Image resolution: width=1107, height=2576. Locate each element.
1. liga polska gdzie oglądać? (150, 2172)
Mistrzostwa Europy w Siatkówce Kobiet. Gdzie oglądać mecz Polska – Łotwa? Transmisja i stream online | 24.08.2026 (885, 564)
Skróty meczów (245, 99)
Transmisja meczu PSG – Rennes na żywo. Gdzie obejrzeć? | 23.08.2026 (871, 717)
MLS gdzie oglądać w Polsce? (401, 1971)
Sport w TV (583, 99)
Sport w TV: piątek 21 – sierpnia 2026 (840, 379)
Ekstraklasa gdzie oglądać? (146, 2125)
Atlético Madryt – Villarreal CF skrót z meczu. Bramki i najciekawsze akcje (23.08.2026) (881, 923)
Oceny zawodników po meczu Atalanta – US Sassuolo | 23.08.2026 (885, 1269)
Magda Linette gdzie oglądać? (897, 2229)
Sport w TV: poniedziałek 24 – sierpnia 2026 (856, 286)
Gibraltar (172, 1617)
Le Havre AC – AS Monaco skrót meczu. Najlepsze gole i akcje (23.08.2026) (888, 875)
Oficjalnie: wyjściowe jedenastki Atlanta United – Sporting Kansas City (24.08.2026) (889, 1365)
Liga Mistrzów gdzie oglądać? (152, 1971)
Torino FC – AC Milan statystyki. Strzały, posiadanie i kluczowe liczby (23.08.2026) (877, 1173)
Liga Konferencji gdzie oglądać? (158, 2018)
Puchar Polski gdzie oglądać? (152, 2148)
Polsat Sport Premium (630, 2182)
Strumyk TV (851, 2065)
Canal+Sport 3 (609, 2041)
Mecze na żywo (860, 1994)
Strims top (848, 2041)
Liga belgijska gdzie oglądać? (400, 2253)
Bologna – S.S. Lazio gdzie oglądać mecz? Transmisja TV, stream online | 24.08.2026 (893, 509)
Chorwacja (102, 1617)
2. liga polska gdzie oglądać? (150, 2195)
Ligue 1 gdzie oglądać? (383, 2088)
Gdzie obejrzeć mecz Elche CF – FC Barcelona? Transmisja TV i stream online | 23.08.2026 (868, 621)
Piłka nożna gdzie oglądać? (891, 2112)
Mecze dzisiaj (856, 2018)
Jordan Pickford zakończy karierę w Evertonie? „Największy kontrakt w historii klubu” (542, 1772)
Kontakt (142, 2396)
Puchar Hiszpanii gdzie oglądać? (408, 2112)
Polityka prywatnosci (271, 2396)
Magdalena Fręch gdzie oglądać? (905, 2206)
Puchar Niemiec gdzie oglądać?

::::::::

ACTIVITY »
In the records above, collect each line with "żywo".

ANSWER BOX »
Transmisja meczu PSG – Rennes na żywo. Gdzie obejrzeć? | 23.08.2026 (871, 717)
Mecze na żywo (860, 1994)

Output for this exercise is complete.